Couple of points first.
Kask - I did take your original comments to me as questioning my experience gaming and trying to set yourself upon your own credentials. If I misread that, I appologize. I strongly dislike piddling contests in this manner, because they actually prove nothing. For the record, I started gaming in 1980.
Imaro - when I said 3-5 hours to develop an adventure, I didn't specify edition. My bad, I was thinking 3e. However, that being said, if you can develop an entire adventure - presuming something that will last, say, 2-4 sessions, in under 3-5 hours, including maps, and everything else, that's pretty damn quick. However, all that being said, when I go back and look at what you call world building, I'd pretty much do the same thing. So, you call that world building, I do not. Since you refuse to define what you mean by world building, we cannot really proceed.
Beginning of the End said:
He recommends thinking of prep in three tiers: The broad strokes, the details, and the development.
For example, if you're designing a village for sandbox play your broad prep might be the name of the village; a map; maybe some quick notes on the town's general history, purpose, location, etc. Your detailed prep might be a dozen or so NPCs and a few locations that the PCs are likely to interact with.

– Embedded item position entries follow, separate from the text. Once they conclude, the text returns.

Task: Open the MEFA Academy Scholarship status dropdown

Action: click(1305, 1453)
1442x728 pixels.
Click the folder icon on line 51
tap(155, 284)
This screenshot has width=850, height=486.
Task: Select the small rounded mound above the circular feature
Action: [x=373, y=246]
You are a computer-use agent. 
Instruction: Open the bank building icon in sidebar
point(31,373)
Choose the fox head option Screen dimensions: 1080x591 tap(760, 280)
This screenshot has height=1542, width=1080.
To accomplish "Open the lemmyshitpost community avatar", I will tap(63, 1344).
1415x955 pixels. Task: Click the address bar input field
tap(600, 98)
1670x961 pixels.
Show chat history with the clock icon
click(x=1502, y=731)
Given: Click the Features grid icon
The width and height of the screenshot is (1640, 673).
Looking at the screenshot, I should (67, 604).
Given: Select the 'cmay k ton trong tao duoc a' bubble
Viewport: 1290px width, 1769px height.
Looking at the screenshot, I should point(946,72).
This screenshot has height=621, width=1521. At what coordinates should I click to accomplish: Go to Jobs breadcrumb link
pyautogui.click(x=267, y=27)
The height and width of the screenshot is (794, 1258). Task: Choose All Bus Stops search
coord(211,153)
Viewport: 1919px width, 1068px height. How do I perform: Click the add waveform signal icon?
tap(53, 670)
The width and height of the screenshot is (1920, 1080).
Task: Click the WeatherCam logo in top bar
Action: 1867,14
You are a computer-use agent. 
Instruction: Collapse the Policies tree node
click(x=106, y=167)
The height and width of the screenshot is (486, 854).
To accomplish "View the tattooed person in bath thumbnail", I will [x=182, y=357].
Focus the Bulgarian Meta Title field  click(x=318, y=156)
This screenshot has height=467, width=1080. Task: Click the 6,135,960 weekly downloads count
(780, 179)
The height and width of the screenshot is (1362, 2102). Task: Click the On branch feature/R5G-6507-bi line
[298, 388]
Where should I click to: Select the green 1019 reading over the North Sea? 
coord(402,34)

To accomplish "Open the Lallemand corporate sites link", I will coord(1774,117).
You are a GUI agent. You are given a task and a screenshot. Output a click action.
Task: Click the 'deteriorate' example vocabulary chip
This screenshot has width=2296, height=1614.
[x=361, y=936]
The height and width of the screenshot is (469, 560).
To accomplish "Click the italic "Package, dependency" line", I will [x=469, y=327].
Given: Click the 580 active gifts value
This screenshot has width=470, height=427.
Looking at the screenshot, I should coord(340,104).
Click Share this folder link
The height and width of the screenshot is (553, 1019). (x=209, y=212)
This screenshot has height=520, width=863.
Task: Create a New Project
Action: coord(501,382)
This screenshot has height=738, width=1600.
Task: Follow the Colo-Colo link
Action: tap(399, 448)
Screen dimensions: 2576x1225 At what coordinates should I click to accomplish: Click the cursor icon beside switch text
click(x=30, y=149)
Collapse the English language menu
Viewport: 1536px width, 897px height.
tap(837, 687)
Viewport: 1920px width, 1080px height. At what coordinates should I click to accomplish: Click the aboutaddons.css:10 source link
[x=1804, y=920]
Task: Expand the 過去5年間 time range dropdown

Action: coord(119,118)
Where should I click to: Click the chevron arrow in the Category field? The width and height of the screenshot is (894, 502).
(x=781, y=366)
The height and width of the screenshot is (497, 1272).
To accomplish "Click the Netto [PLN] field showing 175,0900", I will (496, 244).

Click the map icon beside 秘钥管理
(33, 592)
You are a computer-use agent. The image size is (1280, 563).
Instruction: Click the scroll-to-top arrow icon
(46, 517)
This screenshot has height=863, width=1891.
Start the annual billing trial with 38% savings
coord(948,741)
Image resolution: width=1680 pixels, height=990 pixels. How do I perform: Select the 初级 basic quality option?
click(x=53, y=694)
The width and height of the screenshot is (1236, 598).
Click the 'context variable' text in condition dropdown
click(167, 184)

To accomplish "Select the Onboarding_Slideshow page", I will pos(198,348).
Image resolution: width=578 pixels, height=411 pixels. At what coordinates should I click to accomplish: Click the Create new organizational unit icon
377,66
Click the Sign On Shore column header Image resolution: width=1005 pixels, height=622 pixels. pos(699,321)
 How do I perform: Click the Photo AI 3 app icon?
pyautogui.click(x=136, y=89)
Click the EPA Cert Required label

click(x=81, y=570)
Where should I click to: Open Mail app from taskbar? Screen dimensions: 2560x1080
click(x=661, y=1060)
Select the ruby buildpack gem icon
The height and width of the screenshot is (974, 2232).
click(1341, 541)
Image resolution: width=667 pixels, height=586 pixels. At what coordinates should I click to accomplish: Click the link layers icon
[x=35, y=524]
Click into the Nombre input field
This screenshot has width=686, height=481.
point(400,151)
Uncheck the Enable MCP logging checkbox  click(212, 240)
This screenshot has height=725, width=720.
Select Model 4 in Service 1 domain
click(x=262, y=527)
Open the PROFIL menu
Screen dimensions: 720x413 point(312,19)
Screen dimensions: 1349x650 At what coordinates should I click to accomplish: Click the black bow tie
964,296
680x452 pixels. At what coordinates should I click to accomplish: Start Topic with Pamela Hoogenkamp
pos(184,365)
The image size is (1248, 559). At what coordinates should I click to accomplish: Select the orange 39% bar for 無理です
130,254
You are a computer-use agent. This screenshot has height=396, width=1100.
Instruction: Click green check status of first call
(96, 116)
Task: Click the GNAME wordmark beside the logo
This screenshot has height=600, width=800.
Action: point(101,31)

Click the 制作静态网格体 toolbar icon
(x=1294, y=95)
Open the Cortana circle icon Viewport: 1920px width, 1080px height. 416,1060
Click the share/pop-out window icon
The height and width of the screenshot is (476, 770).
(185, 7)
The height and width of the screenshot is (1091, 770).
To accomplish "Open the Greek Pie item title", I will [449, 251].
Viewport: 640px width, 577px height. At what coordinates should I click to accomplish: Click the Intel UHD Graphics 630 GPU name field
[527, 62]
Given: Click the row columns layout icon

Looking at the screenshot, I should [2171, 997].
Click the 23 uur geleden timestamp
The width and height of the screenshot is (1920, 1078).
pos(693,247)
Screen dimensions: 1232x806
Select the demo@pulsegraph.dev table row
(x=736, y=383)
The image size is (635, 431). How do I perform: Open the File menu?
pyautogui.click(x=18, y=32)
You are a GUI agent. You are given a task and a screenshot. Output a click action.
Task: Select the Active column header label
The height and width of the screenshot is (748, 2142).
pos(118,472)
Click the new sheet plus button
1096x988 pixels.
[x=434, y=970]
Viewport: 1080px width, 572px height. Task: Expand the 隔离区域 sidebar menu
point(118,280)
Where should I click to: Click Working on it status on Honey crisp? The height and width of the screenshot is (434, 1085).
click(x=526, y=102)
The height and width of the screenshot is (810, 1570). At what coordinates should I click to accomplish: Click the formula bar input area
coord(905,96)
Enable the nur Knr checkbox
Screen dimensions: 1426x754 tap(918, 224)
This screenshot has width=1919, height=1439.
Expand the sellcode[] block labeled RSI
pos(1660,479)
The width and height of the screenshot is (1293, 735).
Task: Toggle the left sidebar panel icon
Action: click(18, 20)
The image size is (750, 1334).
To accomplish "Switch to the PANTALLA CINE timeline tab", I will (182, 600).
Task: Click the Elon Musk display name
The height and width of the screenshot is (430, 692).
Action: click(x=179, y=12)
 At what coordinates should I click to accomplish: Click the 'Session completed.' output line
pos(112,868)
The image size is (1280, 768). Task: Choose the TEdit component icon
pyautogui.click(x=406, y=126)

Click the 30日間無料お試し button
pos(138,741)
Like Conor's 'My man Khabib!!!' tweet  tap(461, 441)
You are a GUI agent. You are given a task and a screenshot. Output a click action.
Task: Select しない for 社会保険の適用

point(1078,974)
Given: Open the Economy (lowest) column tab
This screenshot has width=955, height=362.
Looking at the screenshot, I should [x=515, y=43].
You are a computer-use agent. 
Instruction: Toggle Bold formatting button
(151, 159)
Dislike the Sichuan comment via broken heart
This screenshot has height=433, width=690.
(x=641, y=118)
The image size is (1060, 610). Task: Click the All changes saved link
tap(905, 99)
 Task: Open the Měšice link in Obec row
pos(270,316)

Then, at that point, you wait and see what happens when the PCs actually interact with the village. What inn do they decide to stay at? Which NPCs do they seem to really like interacting with? Those are the things that you should come back in and develop with even greater depth. Everything else (the locations and people they're less interested in) you can leave sketchy.
This sounds pretty much exactly what I'm talking about. The broad strokes, of course, have to be done. You have no choice there really, in most campaigns. Since you are advocating the deeper development following player interactions, I wouldn't call this world building at all - it's setting building. It is directly tied to the story that is developing within the group. For me, world building is when you, as Precocious Apprentice very excellently said, try to develop the campaign world separate from the characters in the campaign.
Lanefan said:
I design my worlds to support a campaign that'll run for 5-10 years, and then fully expect it to last at least that long. Which means, other than for one-off adventures, in 25 years of DMing I've designed 3 worlds*; they're listed in my sig. Given that, taking a year for the design process isn't such a big deal as the return-on-effort ratio is pretty good.
As a question Lanefan, do you think this would be good advice to give to DM's? To tell them that they should do this much work with the expectation that their campaigns will last for so long?
Yes, this works for you and that's great. But, I'm thinking you are very much an outlier here.
Kask said:
Right. Different groups game differently.
True, but, I'd be pretty surprised to learn that any group out there has actually done what you are suggesting. To walk into the session and abandon all ongoing campaign elements to do something that is a complete surprise to the DM? If this has ever happened, I'm going to file it under statistical anomoly and ignore it for this conversation. I really, really doubt that any DM has to deal with this on a regular basis.